Al-Azzam Sayer I, Alzoubi Karem H, Abeeleh Jaafar Abu, Mhaidat Nizar M, Abu-Abeeleh Mahmoud
Department of Clinical Pharmacy, Faculty of Pharmacy, Jordan University of Science and Technology, Irbid, Jordan.
Clin Pharmacol. 2013;5:33-8. doi: 10.2147/CPAA.S42496. Epub 2013 Feb 20.

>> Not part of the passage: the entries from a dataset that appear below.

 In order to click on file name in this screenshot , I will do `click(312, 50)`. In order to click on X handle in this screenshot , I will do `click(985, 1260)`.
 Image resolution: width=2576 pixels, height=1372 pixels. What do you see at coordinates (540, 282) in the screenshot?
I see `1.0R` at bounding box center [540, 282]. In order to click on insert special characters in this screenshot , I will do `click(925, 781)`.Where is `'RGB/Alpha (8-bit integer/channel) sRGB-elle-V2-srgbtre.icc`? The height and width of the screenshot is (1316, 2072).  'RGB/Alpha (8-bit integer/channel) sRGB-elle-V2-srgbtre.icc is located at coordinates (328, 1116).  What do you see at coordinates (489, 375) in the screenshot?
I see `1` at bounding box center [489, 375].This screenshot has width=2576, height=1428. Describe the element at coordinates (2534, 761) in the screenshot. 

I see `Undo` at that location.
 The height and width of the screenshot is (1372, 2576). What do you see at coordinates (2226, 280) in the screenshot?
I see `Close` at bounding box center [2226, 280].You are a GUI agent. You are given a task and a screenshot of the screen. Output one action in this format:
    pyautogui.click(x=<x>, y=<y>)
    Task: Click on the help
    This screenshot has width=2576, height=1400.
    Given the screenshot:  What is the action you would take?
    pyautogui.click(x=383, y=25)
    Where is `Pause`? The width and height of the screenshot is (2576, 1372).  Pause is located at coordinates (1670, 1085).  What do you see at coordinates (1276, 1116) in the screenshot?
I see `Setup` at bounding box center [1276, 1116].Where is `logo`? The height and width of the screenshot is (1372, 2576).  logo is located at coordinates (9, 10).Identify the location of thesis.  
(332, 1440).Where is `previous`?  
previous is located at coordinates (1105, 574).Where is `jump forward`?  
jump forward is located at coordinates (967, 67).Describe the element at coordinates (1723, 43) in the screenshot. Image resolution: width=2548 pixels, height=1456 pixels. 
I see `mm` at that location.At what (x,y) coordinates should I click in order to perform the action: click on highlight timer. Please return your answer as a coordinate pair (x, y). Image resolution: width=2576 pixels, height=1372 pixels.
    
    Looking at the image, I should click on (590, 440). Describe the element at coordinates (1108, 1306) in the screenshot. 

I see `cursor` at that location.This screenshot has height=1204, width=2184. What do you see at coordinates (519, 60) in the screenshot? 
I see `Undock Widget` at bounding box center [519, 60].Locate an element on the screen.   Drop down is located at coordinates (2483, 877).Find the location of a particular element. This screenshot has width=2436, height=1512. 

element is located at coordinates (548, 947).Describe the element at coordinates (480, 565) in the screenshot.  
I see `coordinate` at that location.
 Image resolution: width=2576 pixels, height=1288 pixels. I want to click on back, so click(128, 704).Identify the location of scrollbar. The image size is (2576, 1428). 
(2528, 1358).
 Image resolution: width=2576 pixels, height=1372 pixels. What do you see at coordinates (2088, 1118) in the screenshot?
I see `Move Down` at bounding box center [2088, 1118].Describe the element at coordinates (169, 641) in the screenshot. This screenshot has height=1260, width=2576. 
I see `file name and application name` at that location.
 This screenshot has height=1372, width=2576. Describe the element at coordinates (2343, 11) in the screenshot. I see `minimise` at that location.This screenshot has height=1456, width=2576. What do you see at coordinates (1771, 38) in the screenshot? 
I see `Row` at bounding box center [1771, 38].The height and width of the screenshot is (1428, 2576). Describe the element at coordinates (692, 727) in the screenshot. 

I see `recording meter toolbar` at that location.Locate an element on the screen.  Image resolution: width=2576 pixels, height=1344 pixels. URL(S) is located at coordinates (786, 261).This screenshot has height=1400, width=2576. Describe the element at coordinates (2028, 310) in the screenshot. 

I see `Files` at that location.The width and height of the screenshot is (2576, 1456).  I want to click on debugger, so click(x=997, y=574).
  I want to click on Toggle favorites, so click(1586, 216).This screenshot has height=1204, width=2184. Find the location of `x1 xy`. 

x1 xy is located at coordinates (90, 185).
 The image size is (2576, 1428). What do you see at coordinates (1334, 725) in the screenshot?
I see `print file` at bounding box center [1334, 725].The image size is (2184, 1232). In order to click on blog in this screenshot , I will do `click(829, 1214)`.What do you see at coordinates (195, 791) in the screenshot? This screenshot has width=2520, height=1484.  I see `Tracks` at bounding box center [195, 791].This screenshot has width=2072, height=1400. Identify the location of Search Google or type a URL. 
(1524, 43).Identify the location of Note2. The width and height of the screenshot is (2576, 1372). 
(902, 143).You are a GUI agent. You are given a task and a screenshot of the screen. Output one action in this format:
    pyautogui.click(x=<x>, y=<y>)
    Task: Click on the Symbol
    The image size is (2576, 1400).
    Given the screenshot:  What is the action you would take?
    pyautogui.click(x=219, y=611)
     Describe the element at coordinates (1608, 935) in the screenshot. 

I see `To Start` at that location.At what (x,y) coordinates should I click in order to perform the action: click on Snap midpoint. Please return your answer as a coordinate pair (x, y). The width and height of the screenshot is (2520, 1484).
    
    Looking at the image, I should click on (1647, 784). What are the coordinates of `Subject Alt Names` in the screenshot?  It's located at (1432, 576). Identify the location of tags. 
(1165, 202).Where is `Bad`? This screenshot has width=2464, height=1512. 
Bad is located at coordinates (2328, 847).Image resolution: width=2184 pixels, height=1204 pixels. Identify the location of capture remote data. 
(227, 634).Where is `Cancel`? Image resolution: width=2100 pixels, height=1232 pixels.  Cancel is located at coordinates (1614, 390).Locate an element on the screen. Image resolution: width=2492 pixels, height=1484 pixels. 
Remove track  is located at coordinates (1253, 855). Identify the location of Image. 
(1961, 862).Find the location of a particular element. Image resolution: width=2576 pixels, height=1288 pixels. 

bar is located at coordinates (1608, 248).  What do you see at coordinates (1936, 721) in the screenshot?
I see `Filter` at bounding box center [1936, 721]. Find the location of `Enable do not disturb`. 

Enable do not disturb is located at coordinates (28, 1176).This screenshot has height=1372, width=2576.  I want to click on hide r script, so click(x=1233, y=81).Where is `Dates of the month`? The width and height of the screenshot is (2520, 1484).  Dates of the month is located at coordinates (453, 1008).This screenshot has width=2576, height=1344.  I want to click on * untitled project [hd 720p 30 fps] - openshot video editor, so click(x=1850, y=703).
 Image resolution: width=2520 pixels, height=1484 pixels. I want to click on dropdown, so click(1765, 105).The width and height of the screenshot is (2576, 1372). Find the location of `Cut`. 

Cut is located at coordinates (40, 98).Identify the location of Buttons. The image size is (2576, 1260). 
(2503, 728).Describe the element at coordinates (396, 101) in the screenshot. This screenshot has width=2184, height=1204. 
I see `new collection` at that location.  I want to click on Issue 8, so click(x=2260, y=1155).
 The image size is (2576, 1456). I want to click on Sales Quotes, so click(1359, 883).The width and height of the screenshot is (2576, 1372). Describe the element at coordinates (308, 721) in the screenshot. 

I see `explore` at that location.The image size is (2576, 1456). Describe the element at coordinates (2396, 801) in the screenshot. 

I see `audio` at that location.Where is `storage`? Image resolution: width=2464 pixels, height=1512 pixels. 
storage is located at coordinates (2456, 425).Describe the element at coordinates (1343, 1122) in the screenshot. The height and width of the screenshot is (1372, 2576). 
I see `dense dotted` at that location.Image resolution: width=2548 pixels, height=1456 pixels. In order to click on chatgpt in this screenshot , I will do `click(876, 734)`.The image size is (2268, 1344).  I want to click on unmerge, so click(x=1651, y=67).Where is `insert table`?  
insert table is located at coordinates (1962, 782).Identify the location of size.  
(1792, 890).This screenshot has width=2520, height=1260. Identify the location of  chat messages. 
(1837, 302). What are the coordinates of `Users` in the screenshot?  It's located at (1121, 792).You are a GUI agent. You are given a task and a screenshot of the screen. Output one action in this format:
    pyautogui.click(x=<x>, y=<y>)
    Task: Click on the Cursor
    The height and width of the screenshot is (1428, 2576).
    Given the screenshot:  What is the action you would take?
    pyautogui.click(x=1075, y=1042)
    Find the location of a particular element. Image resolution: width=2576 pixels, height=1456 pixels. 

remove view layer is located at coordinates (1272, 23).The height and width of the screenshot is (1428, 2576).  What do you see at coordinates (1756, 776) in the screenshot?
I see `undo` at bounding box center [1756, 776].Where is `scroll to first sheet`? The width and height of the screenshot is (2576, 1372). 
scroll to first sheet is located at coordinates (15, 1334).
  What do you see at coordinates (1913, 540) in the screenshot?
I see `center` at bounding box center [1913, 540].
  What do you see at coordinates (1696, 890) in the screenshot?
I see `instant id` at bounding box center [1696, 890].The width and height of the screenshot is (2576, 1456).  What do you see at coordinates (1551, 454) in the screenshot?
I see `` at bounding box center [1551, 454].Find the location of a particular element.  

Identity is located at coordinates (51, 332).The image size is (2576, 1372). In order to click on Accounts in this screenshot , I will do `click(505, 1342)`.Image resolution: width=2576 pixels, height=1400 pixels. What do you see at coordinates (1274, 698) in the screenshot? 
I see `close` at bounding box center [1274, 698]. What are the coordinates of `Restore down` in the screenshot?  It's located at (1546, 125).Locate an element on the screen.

Statins are commonly used antihyperlipidemic agents, with anti-inflammatory and immunomodulatory properties that are thought to account for a significant portion of their ability to protect against atherosclerosis and cardiovascular disease. Vaspin, a visceral adipose tissue-derived serine protease inhibitor, is an emerging adipokine with important insulin-sensitizing, cardioprotective, and antiatherosclerotic properties in patients with diabetes. In this randomized controlled clinical trial, we evaluated the effect of statin therapy on vaspin levels in patients with type 2 diabetes mellitus.
Patients were divided into two groups, ie, those receiving simvastatin (study group, n = 33), and those who did not (control group, n = 29). Patient data, blood biochemistry, and vaspin levels were recorded at the beginning of the study (baseline) and after 8 weeks (end of the study).
After 8 weeks of treatment, vaspin levels were increased in patients treated with simvastatin (504.58 ± 203.07 pg/mL at baseline versus 629.15 ± 68.39 pg/mL after 8 weeks, P < 0.01), but not in patients who were not treated with simvastatin (613.33 ± 357.53 pg/mL at baseline versus 582.37 ± 84.63 pg/mL after 8 weeks, P > 0.05). In addition, the lipid-lowering effect of simvastatin was reflected in a statistically significant reduction in total cholesterol in the study group (220.75 ± 55.66 mg/dL at baseline versus 201.90 ± 53.65 mg/dL after 8 weeks P < 0.01) but not in the control group (214.24 ± 47.2 mg/dL at baseline versus 215.72 ± 43.65 mg/dL after 8 weeks, P > 0.05) and in a statistically significant reduction in triglyceride levels in the study group (265.8 ± 210.41 mg/dL at baseline versus 223.03 ± 178.67 mg/dL after 8 weeks, P < 0.05) but not in the control group (225.44 ± 115.13 mg/dL at baseline versus 215.58 ± 110.2 mg/dL after 8 weeks, P > 0.05). Mean vaspin levels were significantly higher in the study group than in the control group.
These results indicate that statin therapy increases plasma vaspin levels in addition to having a lipid-lowering effect. This could be a mechanism underlying the pleiotropic effects seen with statins, including their cardioprotective and antiatherosclerotic effects.
他汀类药物是常用的抗高脂血症药物,具有抗炎和免疫调节特性,被认为在预防动脉粥样硬化和心血管疾病的能力中占很大一部分。内脏脂肪组织衍生的丝氨酸蛋白酶抑制剂内脏脂肪素是一种新兴的脂肪因子,对糖尿病患者具有重要的胰岛素增敏、心脏保护和抗动脉粥样硬化特性。在这项随机对照临床试验中,我们评估了他汀类药物治疗对2型糖尿病患者内脏脂肪素水平的影响。
患者分为两组,即接受辛伐他汀治疗的患者(研究组,n = 33)和未接受治疗的患者(对照组,n = 29)。在研究开始时(基线)和8周后(研究结束时)记录患者数据、血液生化指标和内脏脂肪素水平。
治疗8周后,接受辛伐他汀治疗的患者内脏脂肪素水平升高(基线时为504.58±203.07 pg/mL,8周后为629.15±68.39 pg/mL,P < 0.01),而未接受辛伐他汀治疗的患者内脏脂肪素水平未升高(基线时为613.33±357.53 pg/mL,8周后为582.37±84.63 pg/mL,P > 0.05)。此外,辛伐他汀的降脂作用体现在研究组总胆固醇有统计学意义的降低(基线时为220.75±55.66 mg/dL,8周后为201.90±53.65 mg/dL,P < 0.01),而对照组无变化(基线时为214.24±47.2 mg/dL,8周后为215.72±43.65 mg/dL,P > 0.05);研究组甘油三酯水平有统计学意义的降低(基线时为265.8±210.41 mg/dL,8周后为223.03±178.67 mg/dL,P < 0.05),而对照组无变化(基线时为225.44±115.13 mg/dL,8周后为215.58±110.2 mg/dL,P > 0.05)。研究组的平均内脏脂肪素水平显著高于对照组。
这些结果表明,他汀类药物治疗除具有降脂作用外,还可提高血浆内脏脂肪素水平。这可能是他汀类药物多效性作用的潜在机制,包括其心脏保护和抗动脉粥样硬化作用。